I am able to search for company using the first url “https://api.companieshouse.gov.uk/search/companies?q={}” but not using “https://api.company-information.service.gov.uk/search/companies?q={}”. Could you please tell me what the difference between these two? This python piece to connect to CH api is hosted in Pythonanywhere.com? Do you think it has something to do with IP address restriction?
url = “https://api.companieshouse.gov.uk/search/companies?q={}”
#url = “https://api.company-information.service.gov.uk/search/companies?q={}”
api_key = “****” #API Key
password = “”
auth_string = base64.b64encode(f"{api_key}:{password}".encode()).decode()
headers = {‘Authorization’: f’Basic {auth_string}’}
response = requests.get(url.format(query),headers=headers)
I believe api.company-information.service.gov.uk is recommended. They both currently work though.
What http response code do you get (I believe this may be response.status_code
in Python)? Any message? Both hosts work fine for me this morning (I’ve snipped some of the JSON response):
curl -u MY_API_KEY_HERE: "https://api.company-information.service.gov.uk/search/companies?q=natwest&items_per_page=3&start_index=0"
{"total_results":140,"items":[{ ... }],"start_index":0,"kind":"search#companies","items_per_page":3,"page_number":1}
curl -u MY_API_KEY_HERE: "https://api.companieshouse.gov.uk/search/companies?q=natwest&items_per_page=3&start_index=0"
{"total_results":140,"items_per_page":3,"page_number":1,"items":[{ ... }],"start_index":0,"kind":"search#companies"}
Is it possibly for you to try this using curl from the environment where you’re trying to run things? I recommend that as it’s probably the simplest way to do this and you can very easily turn on “verbose” mode and see exactly what is being sent, to where, and what is returned.

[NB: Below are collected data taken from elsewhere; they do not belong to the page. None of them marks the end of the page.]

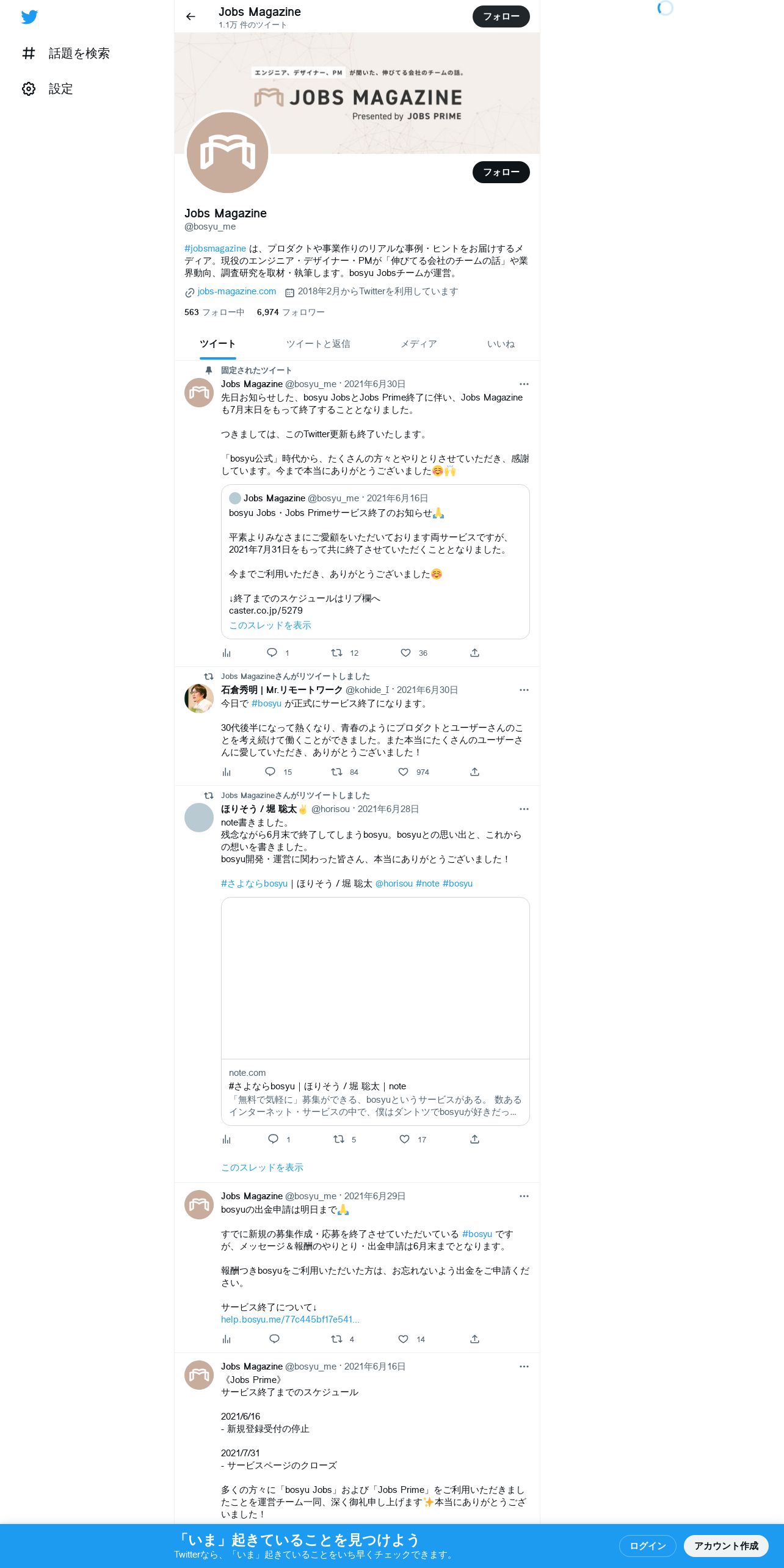Like the pinned tweet with 36 likes
The width and height of the screenshot is (784, 1568).
click(x=405, y=653)
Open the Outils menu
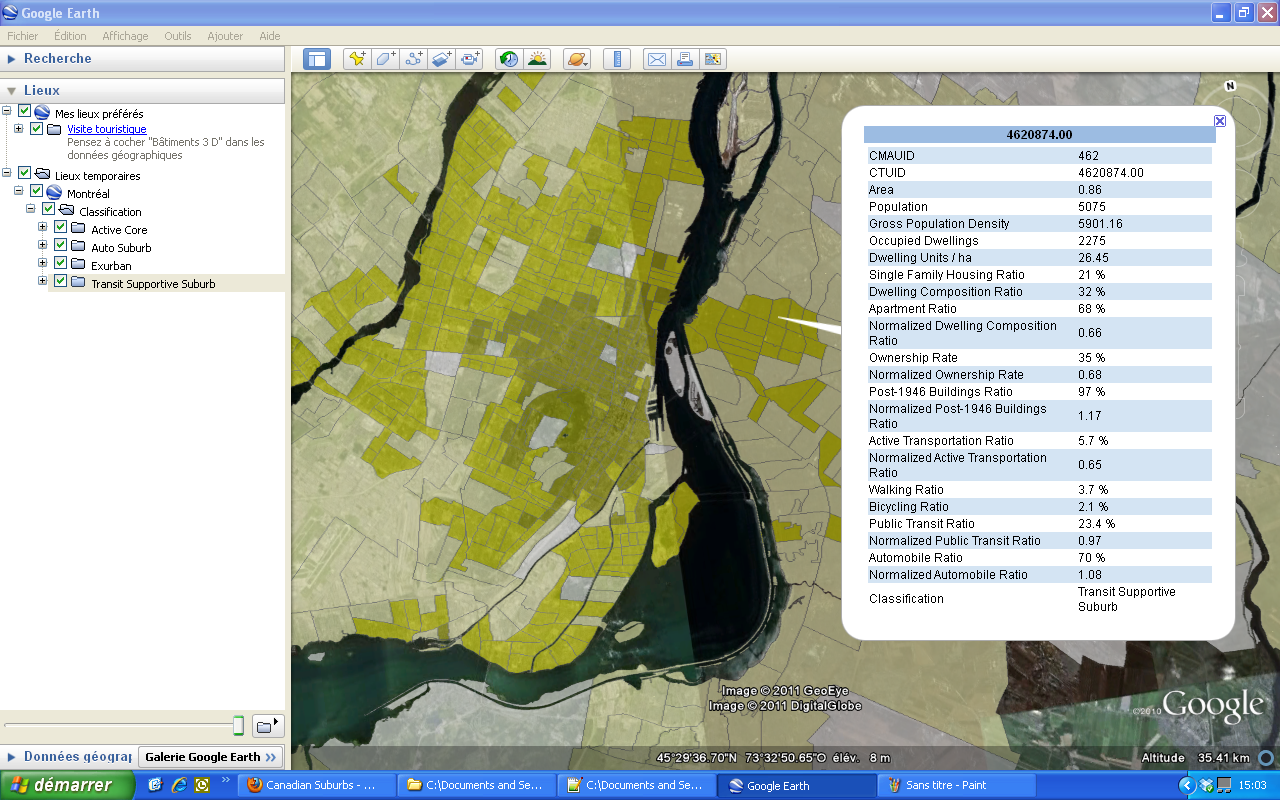Screen dimensions: 1280x800 click(178, 36)
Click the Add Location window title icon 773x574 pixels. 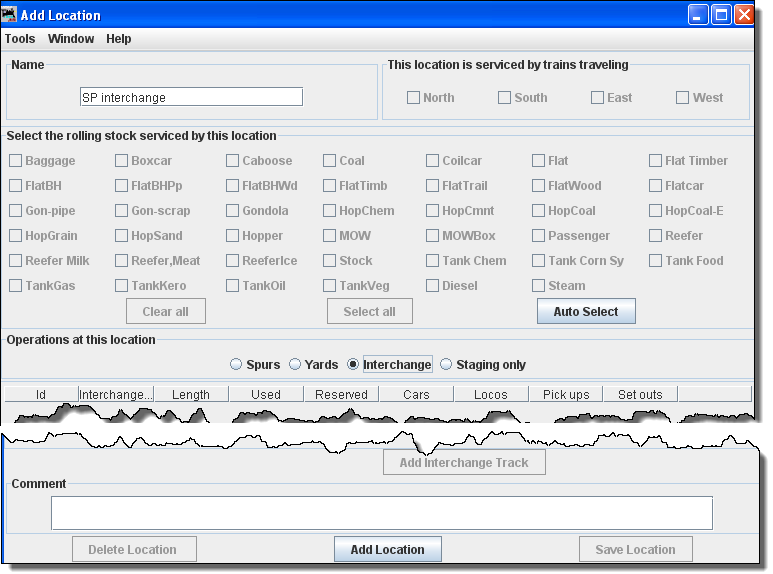pos(11,15)
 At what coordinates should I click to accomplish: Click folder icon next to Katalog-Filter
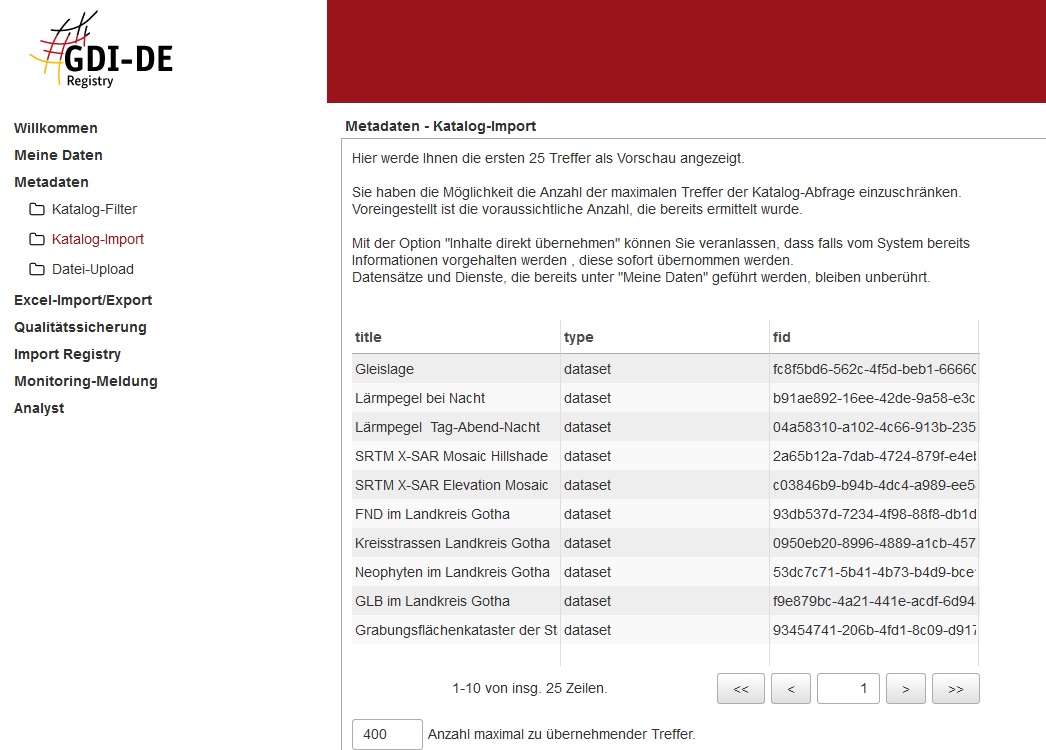(x=37, y=210)
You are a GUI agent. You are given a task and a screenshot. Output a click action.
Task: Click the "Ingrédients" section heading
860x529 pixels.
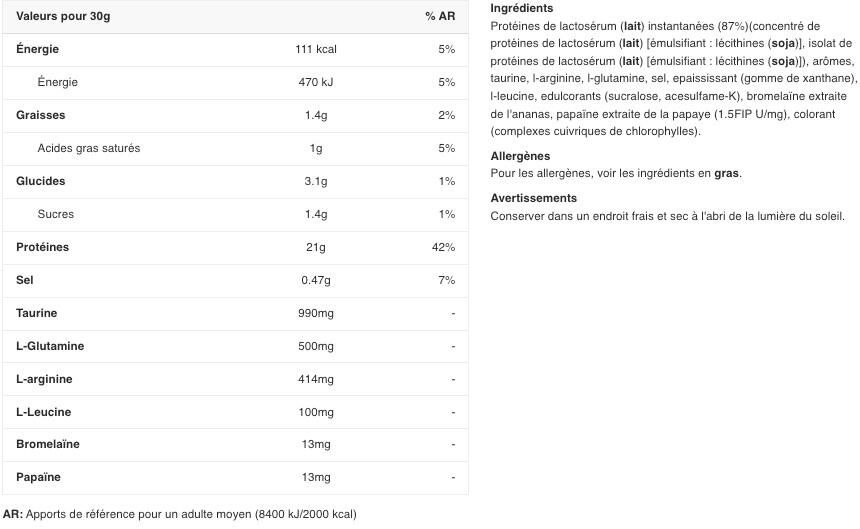[521, 8]
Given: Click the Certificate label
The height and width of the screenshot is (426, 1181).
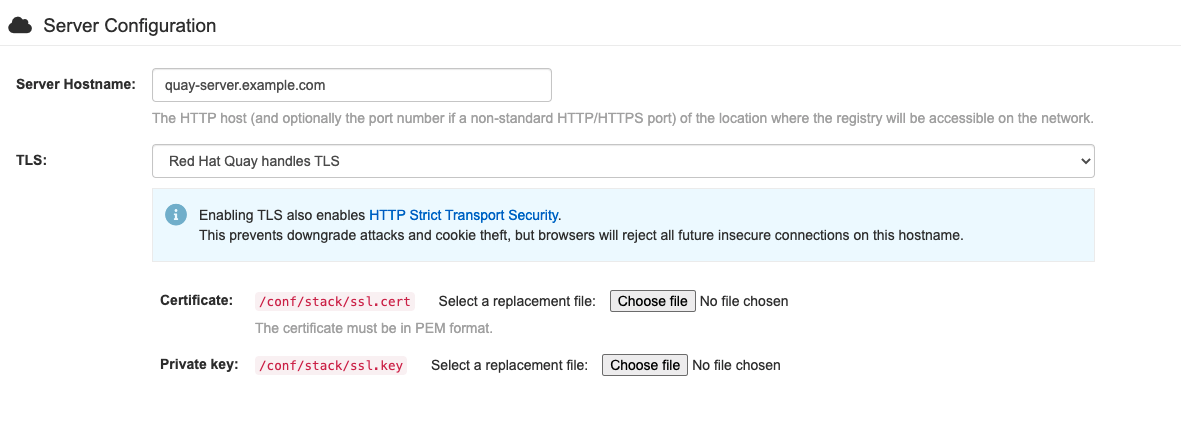Looking at the screenshot, I should pyautogui.click(x=196, y=300).
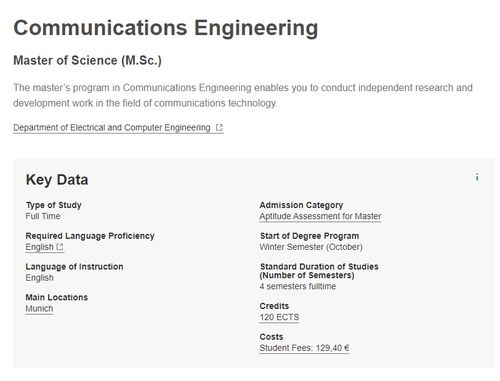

If the environment where you are running these from is the same then if one runs the other should. If you have registered the IP with Companies House it be fine. You mentioned this being hosted somewhere (presumably not on your own server). In which case I guess it’s possible this may actually be on a server cloud and perhaps the actual IP this is being called from is switching between runs? If you try to call Companies House from an IP not registered to your API key it won’t work.
Not that it should make a difference if you have the same search terms each time but what search term are you using?
Aside / probably unrelated: why are you needing to do the .encode()).decode()
part at the end of the string? (I’m not a Python coder but this seems odd).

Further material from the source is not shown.